Life-saving pneumococcal and rotavirus vaccines are to be provided to all Niger’s children

Niger’s Minister of Health administers one of the first doses of vaccine to an infant.

Niger’s Minister of Health administers one of the first doses of vaccine to an infant.
Credit: UNICEF/2014.

Niamey, 5 August 2014 - Niger has today joined a growing list of nations which have introduced vaccines against both pneumococcal disease and rotavirus nationally, in a move aiming to significantly reduce child mortality.

The introduction will see nearly a million children receive protection against pneumococcal disease and rotavirus, the leading vaccine-preventable causes of pneumonia and diarrhoea. Pneumonia and diarrhoea themselves are among the leading causes of child death in Niger, accounting for more than one in three deaths of children under five.

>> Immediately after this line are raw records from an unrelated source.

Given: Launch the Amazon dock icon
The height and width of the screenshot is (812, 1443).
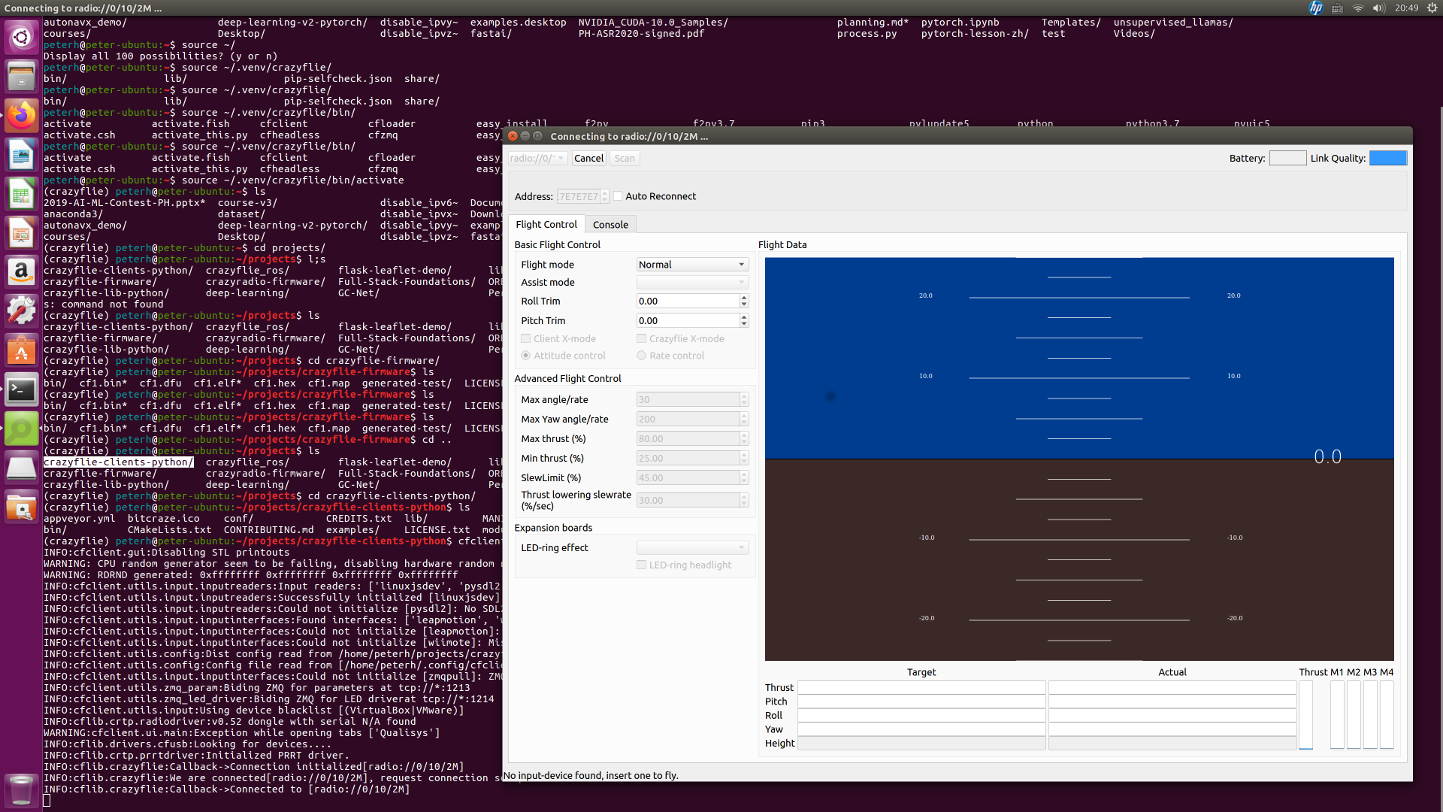Looking at the screenshot, I should pyautogui.click(x=21, y=271).
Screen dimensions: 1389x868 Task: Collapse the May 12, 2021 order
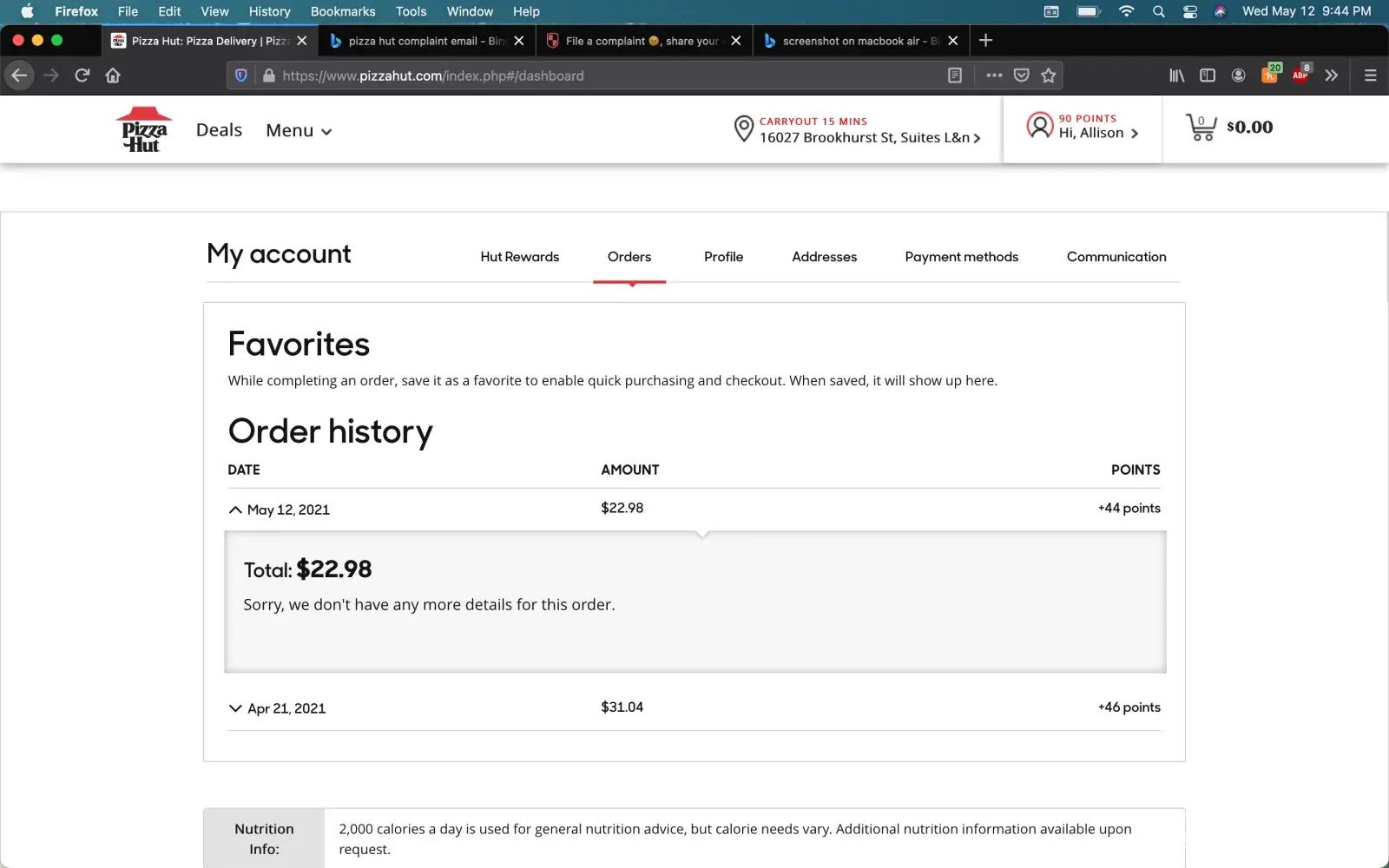235,510

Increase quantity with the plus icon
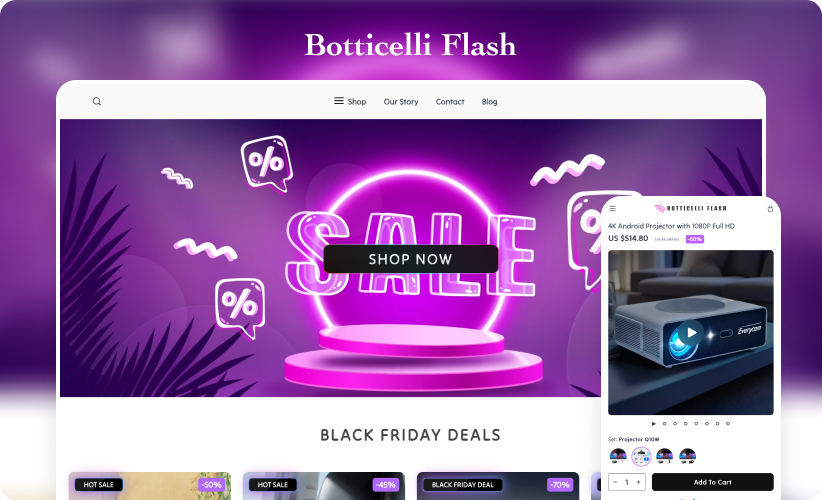(x=639, y=482)
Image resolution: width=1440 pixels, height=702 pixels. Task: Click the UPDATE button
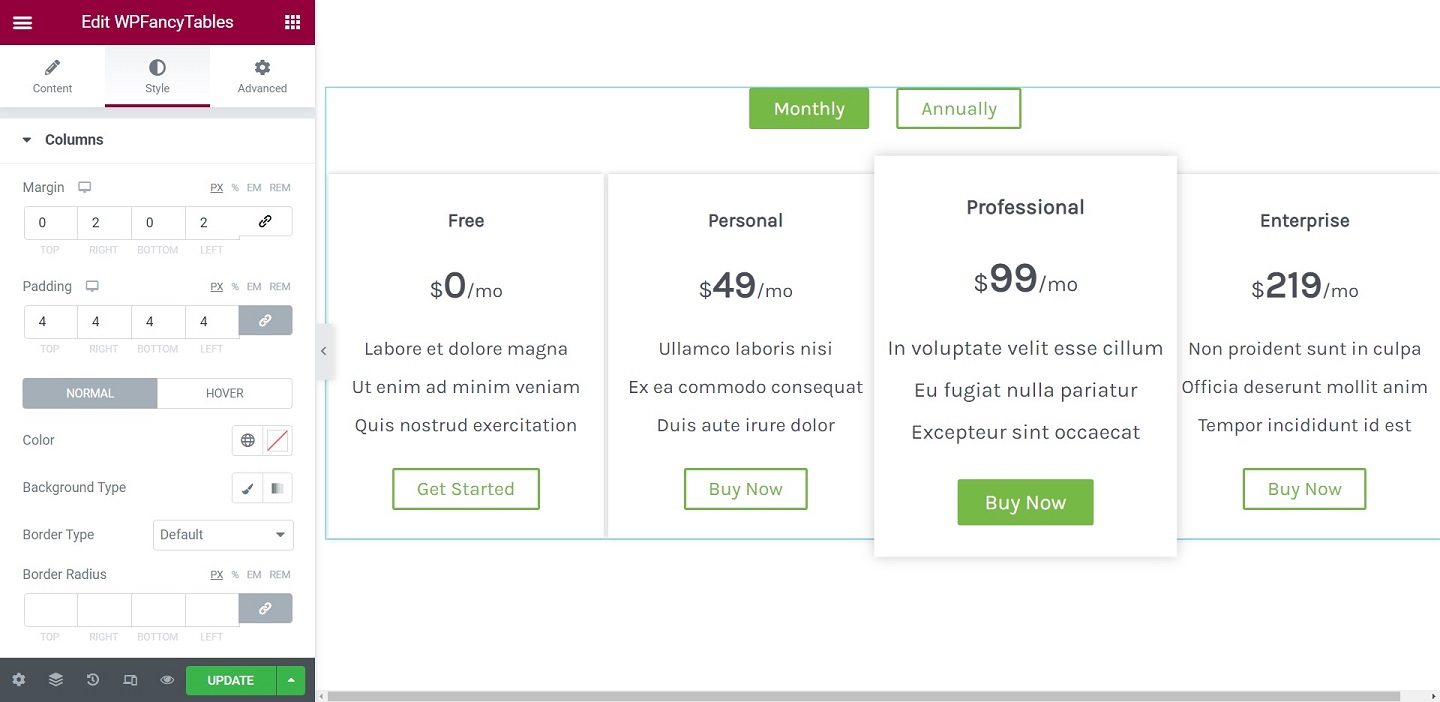pos(230,680)
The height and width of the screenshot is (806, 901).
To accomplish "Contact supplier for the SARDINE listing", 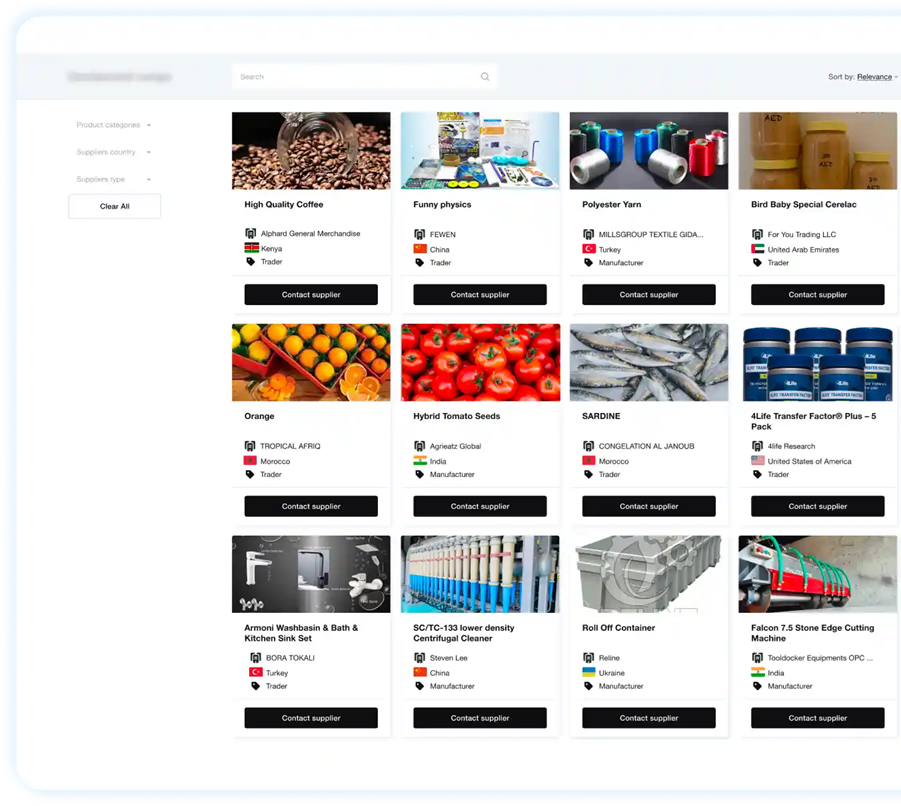I will point(649,506).
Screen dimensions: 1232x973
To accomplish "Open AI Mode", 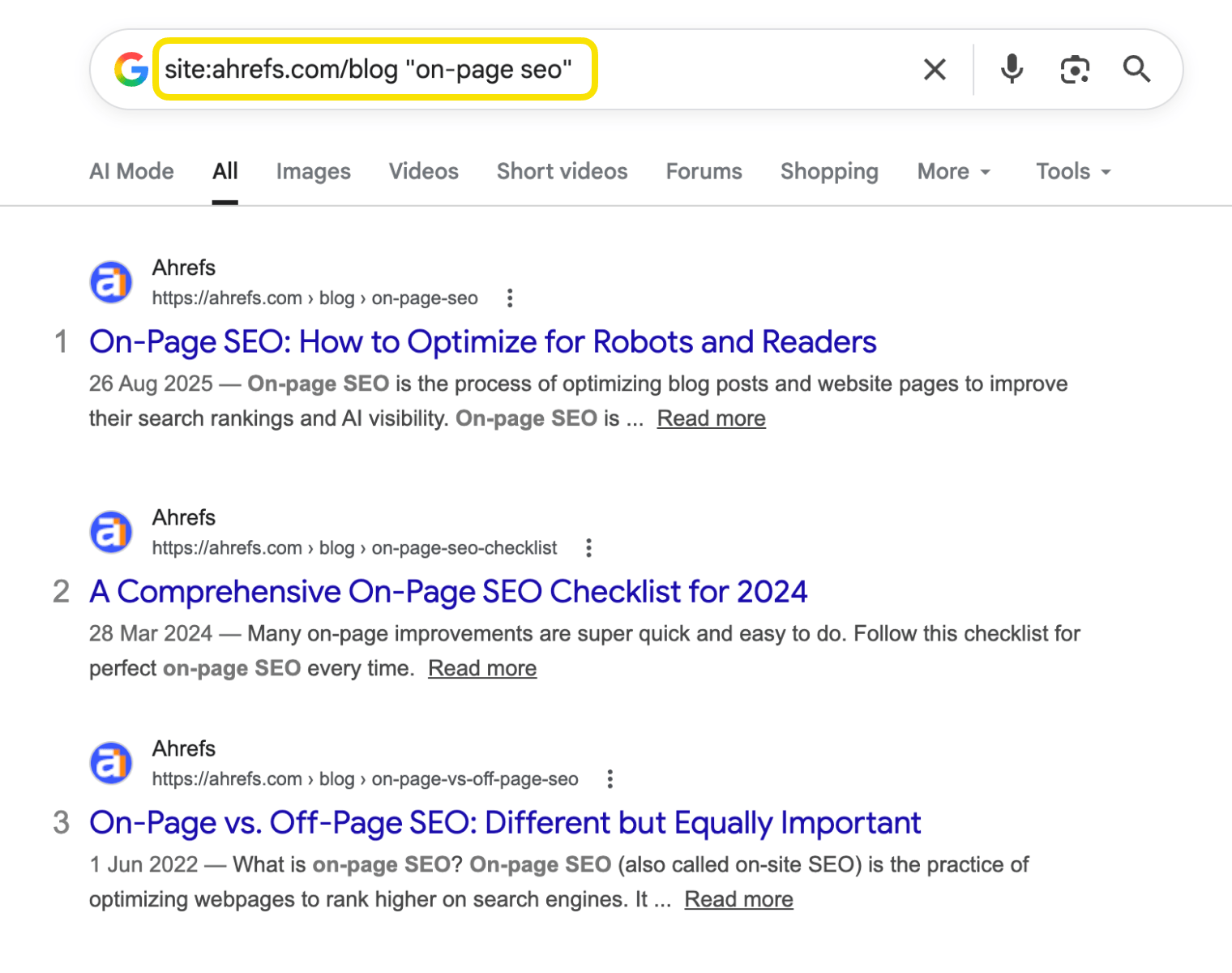I will tap(131, 171).
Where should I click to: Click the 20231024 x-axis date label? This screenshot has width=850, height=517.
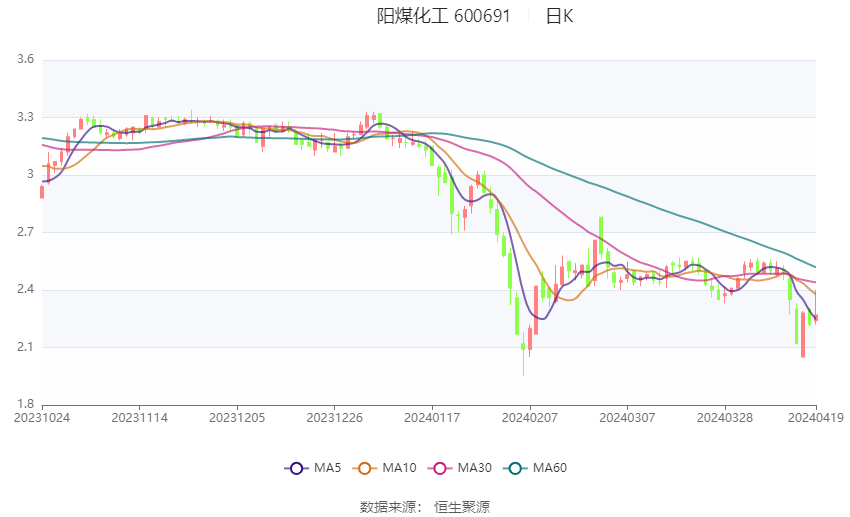pos(42,418)
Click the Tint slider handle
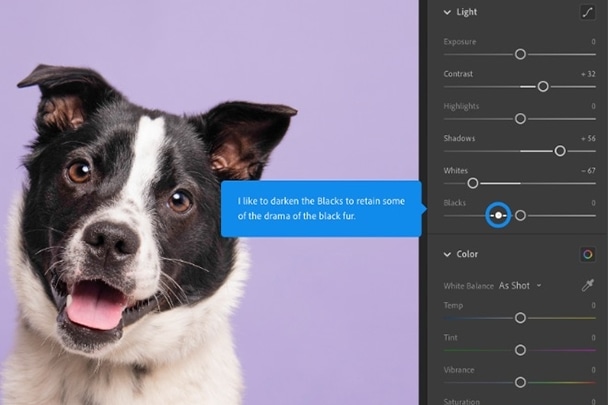 point(520,350)
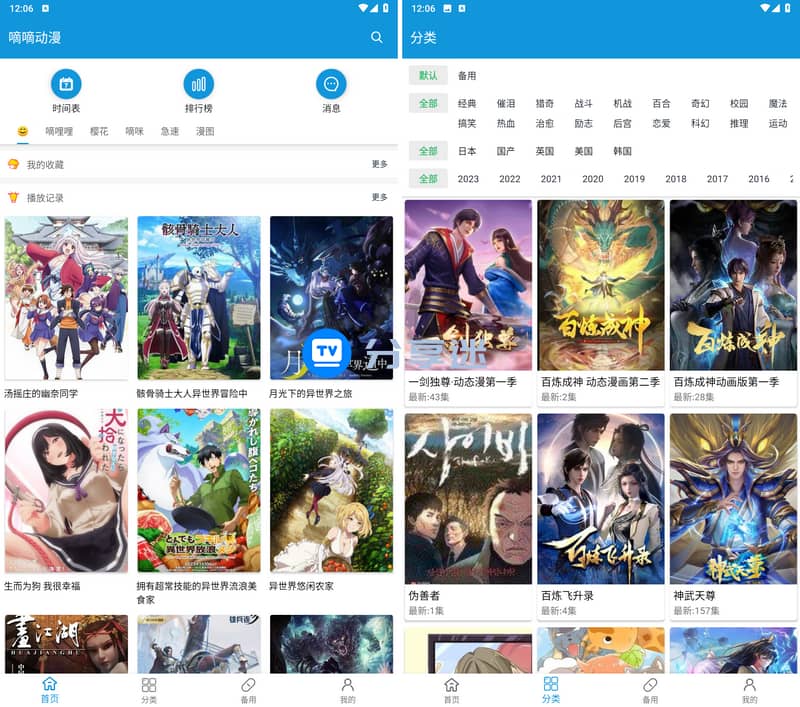Select the 备用 source filter option
Screen dimensions: 800x707
click(467, 76)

Fourth double vaccine launch

Ensuring a country’s health system is sufficiently strong to introduce two vaccines simultaneously requires considerable commitment and planning. Niger becomes the fourth country globally to have achieved such a goal with GAVI Alliance support, following Ghana, Tanzania and Burkina Faso.

Dr. Seth Berkley, CEO of the GAVI Alliance, praised the government’s proactivity, saying it will “not only save the lives of children, but also significantly reduce the health and economic burden rotavirus and pneumonia bring, thereby helping to reduce poverty and promote economic growth in Niger.”

Impact

Pneumonia alone kills more children than AIDS, malaria and measles combined, with almost two million children globally dying each year. Rotavirus vaccines will also make a difference to the health of Niger’s population, targeting the most common cause of severe and fatal diarrhoea in young children worldwide, which in Africa claims the lives of six hundred children under five die every day.

These introductions see Niger play its part in the 2025 integrated Global Action Plan for the Prevention and Control of Pneumonia and Diarrhoea, which aims to see childhood deaths due to pneumonia and diarrhoea eliminated by 2025.